Those objects eventually became sculptures, just as his considerable
interests and experiences eventually came to life in his stories.
The recipient of both a Newbery Award for JOYFUL NOISE, his
book of poetry for two voices, and the Scott O’Dell Award
for BULLRUN, his multicharacter account of the Civil War,
Fleischman lives in Monterey, California, where he dabbles
in music and plays bocce with his pals.
INTERVIEW
March
3, 2000
Author Paul Fleischman had a busy year --- he's published
three books and finished a movie, but he still has time to
chat. This renown YA author took time out of his harried schedule
to speak with our writer, Tammy Currier, about his recent
novel MIND'S EYE. Find out how this book emerged from Fleischman's
mind, how is family influences his writing, hear his thoughts
on memorizing poetry, and more.
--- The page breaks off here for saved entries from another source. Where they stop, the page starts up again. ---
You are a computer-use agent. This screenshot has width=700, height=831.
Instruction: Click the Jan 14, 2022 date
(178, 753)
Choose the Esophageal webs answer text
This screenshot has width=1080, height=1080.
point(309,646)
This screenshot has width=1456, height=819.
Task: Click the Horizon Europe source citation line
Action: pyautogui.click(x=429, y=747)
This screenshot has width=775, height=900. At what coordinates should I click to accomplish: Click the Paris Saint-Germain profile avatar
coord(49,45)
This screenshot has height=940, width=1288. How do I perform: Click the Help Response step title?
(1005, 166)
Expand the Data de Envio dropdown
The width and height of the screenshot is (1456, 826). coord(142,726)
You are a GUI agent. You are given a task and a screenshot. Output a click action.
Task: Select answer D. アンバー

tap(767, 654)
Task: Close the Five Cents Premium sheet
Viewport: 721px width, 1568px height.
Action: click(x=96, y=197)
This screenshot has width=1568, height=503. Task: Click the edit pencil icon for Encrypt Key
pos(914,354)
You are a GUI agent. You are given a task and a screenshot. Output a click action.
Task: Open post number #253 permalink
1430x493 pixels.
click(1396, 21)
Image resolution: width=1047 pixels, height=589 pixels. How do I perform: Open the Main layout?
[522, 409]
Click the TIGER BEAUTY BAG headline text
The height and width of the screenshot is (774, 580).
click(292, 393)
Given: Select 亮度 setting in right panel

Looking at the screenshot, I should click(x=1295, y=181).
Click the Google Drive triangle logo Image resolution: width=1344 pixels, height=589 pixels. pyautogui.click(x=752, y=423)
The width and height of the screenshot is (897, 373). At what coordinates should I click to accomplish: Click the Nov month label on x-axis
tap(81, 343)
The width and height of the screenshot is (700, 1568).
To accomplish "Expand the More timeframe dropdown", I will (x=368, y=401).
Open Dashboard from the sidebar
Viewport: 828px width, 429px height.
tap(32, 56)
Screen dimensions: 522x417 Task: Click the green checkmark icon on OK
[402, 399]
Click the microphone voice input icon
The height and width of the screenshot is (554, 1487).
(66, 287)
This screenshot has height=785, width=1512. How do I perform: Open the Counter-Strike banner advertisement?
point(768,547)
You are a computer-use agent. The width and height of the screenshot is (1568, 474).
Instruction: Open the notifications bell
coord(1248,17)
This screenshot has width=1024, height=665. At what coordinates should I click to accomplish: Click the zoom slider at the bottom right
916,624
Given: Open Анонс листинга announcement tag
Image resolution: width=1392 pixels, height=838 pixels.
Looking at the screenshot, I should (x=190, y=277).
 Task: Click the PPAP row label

Discovering Fleischman ---
an author whose audience has no boundaries, whose stories
will touch deep --- is a gift.
TBB: Told almost entirely in dialogue, your 1999 YA novel,
MIND’S EYE, is set in a North Dakota nursing home and tells
the story of a 16-year-old paraplegic and her 88-year-old
roommate, who, together transcend their physical limitations
by taking an imaginary journey through Italy, using a 1910
Baedeker guidebook. What inspired you to tell their story?
PF: Many things led me
to write MIND’S EYE. My starting point was actually the Baedeker
book. My father, Sid Fleischman, is also a writer. Fifty years
ago he picked up a dozen or so Baedekers, all from around
1900, to use researching the adult novels he was writing at
the time. They're marvelous resources. He could look on the
fold out map of Shanghai and have his character exit left
out his hotel, cross a bridge in two blocks, pass an expensive
restaurant, catch the number 16 streetcar, get off in front
of the public baths, etc. They're filled with all sorts of
practical details a writer needs: prices, hours, descriptions.
I remember looking at the books as a kid. You could really
take a complete armchair journey with one of those books.
Years later, it occurred to me that there was a book waiting
to be written about a character who does just that.
I start with a germ like that --- not characters or theme.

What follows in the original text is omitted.